Sebagai seseorang yang pernah melewati jalan sulit ini, yang juga pernah merasa tidak diterima, saya memahami betul bagaimana sulitnya melawan ketidakadilan yang tak kasat mata, ketidakadilan yang muncul dalam pandangan, kata-kata, dan sikap yang memandang remeh.
Namun, dari perjalanan saya dengan Dyslexia Keliling Nusantara, saya juga belajar bahwa perubahan bukanlah hal yang mustahil.
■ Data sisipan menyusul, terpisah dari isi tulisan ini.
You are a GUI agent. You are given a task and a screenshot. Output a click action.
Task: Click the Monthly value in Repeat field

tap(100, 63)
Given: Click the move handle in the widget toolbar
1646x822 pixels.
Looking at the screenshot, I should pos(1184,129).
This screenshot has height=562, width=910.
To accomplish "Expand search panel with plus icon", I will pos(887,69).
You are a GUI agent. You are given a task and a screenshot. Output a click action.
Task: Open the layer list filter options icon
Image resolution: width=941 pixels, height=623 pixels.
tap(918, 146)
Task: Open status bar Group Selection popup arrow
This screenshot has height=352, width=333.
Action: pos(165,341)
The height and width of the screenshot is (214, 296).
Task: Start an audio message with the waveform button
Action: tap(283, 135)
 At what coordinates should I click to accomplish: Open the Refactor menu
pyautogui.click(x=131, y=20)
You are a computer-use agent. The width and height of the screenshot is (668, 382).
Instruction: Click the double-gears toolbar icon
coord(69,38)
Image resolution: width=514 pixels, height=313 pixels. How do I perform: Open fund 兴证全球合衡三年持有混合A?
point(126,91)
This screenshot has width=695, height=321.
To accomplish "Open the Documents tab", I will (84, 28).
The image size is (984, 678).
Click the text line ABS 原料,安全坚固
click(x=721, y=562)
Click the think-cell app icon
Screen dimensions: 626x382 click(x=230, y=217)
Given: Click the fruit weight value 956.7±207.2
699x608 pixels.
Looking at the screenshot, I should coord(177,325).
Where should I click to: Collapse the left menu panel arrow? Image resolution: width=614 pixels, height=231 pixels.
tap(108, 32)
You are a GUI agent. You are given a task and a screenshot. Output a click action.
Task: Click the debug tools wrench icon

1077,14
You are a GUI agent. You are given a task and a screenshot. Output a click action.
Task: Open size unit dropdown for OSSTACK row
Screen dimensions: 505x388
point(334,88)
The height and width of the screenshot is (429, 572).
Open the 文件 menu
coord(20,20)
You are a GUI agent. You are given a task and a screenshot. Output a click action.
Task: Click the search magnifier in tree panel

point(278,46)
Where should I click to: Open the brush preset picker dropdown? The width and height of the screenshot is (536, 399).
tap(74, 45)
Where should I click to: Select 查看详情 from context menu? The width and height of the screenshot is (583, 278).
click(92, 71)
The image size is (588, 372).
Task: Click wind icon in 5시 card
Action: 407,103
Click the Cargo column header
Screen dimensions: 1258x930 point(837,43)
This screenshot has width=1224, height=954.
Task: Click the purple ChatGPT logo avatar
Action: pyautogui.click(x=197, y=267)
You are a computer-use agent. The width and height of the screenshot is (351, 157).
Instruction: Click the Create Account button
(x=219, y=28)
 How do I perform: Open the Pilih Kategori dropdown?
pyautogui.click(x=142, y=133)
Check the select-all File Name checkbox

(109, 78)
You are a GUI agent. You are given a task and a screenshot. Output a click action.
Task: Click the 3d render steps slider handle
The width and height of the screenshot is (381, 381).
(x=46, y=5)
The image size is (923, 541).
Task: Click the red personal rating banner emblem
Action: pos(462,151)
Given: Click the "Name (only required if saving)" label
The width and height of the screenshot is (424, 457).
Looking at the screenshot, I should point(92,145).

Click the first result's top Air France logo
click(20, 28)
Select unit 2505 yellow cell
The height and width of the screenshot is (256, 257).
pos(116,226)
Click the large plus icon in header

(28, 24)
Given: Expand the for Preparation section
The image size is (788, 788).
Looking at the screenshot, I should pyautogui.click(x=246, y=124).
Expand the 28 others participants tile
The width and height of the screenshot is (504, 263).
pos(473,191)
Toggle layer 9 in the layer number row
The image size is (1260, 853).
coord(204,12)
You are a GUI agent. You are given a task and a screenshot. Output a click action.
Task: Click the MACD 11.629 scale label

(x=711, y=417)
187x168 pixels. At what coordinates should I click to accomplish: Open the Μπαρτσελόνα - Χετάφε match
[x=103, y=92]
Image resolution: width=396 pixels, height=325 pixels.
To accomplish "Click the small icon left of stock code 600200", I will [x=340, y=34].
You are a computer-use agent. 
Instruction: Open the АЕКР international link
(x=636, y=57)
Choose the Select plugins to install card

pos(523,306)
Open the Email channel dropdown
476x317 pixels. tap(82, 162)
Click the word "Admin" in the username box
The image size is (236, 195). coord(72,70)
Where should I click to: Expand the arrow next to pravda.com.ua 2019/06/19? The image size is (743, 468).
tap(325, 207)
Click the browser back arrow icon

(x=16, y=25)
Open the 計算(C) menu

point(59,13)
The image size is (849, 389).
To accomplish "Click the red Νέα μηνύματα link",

Semakin banyak orang tua, guru, dan masyarakat yang mulai menyadari bahwa setiap anak memiliki potensinya sendiri, dan tugas kita adalah membantu mereka menemukannya.
Masih terlalu sering ABK dilabeli sebagai "malas," "bodoh," atau "bermasalah" oleh masyarakat dan bahkan oleh sebagian guru yang kurang memahami kebutuhan khusus mereka.
Stigma ini bukan hanya sekadar kata-kata; ia adalah tembok yang menutupi hak dan kesempatan anak-anak ini untuk berkembang.
Tembok yang sama pernah saya hadapi dulu, saat di sekolah saya kerap dicap sebagai "troublemaker" karena sulitnya berkonsentrasi, dan "lambat" karena disleksia membuat kata-kata selalu tampak menari di depan mata saya.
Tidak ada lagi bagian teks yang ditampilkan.